Liberman in court 370 (photo credit: Emil Salman/Pool)
Liberman in court 370
(photo credit: Emil Salman/Pool)
Two things happened on Tuesday in the Belarusian Ambassador Affair trial against Yisrael Beytenu leader Avigdor Liberman. The state’s case started to fade and our envoys to France and Thailand were forced to fly to Israel to testify for no good reason.
Ambassador to France Yossi Gal and Ambassador to Thailand Shimon Roded were flown in to Israel supposedly to support the state’s case that Liberman actively promoted Ze’ev Ben-Aryeh to the position of ambassador to Latvia as “payment” for Ben-Aryeh showing the former foreign minister classified material in 2008 in a money-laundering case against him. They did nothing of the kind.
A quick recap on where the case stands: On Day 1, last Thursday, former envoy to Belarus Ben-Aryeh, for whom the affair is named, sought to torpedo the state’s case against Liberman, accepting full responsibility for illegally showing the former foreign minister the classified material.
At every turn, Ben-Aryeh contradicted statements he had made to police suggesting explicitly or implicitly that Liberman knew full well the significance of what Ben- Aryeh had showed him, and covered it up anyway.
Ben-Aryeh testified that he and Liberman did not exchange any words about the material, that Liberman could barely see it in the dark room where he received it and threw it out without giving it much thought.
Tuesday was the state’s chance to bring highly respected Foreign Ministry officials to build on the narrative that Liberman had actively promoted Ben-Aryeh to other key officials to get him appointed ambassador to Latvia as subsequent “payment” for illegally showing him the material against him.
However, Gal and Roded both said that there was nothing unusual about Ben- Aryeh’s appointment and that Ben-Aryeh was fully qualified for the job. Gal, who had vaguely told police that there were some cases in which Liberman had sent unofficial messages or hints about who he wanted appointed, disassociated himself from such comments and clarified that there were no messages in the case of Ben-Aryeh, and that officials felt free to reject the then-foreign minister’s professional opinions.
In any case, Gal said he thought a foreign minister had every right to express his opinion about his employees in key positions.
Roded undermined the testimony of the state’s only useful witness to date, Victor Harel, a former Foreign Ministry head inspector, saying that Harel’s objections to Ben- Aryeh’s appointments were based on an improperly formatted letter that Harel wrote and the general unsubstantiated and unreliable rumor-mill of the ministry’s dining hall.
Gal and Roded also preemptively undermined the testimony of former deputy foreign minister Danny Ayalon, who now appears to be the main source of the state’s narrative of Liberman’s active support for Ben-Aryeh, despite the assumption that Gal and Roded were flown in specially to Israel to support that narrative.
Maybe someone was asleep at the wheel when these witnesses were picked?

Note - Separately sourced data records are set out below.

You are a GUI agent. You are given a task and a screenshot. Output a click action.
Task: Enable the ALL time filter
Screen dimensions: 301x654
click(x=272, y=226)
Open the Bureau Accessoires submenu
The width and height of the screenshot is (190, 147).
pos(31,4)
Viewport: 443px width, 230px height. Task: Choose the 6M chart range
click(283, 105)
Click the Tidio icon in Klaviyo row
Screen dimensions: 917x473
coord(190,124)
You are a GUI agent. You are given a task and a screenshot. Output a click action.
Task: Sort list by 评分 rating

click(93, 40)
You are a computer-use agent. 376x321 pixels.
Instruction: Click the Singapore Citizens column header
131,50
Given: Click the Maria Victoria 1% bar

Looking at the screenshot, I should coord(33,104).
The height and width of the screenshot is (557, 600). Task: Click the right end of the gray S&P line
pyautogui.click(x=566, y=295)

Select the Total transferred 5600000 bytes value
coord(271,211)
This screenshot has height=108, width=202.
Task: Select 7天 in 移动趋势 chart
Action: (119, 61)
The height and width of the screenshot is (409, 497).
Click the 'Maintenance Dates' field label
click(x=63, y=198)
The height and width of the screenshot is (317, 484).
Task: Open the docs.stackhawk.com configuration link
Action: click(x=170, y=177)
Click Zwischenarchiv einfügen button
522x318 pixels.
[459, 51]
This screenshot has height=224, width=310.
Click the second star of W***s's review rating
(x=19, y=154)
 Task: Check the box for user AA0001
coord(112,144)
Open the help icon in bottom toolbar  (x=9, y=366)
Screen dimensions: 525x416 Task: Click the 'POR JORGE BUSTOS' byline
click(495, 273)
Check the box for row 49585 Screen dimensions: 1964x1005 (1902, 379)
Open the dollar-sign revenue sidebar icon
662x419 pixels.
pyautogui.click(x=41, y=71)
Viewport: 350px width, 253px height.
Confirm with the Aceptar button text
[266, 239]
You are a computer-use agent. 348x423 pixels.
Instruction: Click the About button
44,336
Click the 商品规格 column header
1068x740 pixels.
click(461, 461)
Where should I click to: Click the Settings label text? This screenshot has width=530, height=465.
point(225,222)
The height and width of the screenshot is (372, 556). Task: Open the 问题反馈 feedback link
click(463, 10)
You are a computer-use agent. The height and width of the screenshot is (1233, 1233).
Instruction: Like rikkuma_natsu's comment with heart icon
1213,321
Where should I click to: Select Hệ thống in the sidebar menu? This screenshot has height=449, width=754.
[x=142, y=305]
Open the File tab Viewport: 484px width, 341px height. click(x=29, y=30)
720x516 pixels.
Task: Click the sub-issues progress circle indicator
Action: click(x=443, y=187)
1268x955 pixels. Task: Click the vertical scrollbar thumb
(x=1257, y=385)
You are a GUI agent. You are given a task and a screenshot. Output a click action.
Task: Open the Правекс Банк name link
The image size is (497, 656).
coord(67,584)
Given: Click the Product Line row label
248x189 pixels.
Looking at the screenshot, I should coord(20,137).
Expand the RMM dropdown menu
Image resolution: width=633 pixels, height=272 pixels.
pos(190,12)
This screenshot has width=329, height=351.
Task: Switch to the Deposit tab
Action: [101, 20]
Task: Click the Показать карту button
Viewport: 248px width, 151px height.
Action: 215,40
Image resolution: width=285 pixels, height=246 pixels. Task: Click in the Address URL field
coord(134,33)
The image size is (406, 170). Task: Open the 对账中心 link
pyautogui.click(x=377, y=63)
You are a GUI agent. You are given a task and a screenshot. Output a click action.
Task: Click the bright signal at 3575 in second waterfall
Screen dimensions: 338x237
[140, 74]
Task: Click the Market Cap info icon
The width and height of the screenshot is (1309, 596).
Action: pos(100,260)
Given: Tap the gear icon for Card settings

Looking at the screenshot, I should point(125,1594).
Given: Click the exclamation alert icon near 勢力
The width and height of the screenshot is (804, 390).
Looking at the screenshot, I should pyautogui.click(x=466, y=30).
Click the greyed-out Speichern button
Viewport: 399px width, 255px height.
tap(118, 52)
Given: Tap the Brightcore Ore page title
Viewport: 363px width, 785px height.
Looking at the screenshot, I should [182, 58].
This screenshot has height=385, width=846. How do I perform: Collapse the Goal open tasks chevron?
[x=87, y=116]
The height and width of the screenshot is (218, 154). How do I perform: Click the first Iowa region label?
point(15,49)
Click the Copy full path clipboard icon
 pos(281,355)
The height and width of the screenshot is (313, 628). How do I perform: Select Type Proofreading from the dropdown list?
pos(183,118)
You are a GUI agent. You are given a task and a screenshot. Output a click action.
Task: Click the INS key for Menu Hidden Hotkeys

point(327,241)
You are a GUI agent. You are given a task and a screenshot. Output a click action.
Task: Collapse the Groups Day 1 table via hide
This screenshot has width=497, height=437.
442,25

It is an incontrovertible rule of law that one only calls witnesses who substantially support one’s case.
If these witnesses had not been called, the state would have had Harel supporting its narrative and Ayalon on-deck.
Now it has two highly esteemed Foreign Ministry officials negating or mitigating Harel’s and Ayalon’s impact.
The state brought in two top officials, yet all they were able to do was to create a doubt in the court’s mind about whom to believe. In all, Gal’s and Roded’s time was wasted, and the state’s case suffered further unnecessary and self-inflicted blows.
Unless Ayalon overpowers the rest of the witnesses with the persuasiveness of his testimony, the state’s case against Liberman will encounter serious difficulties.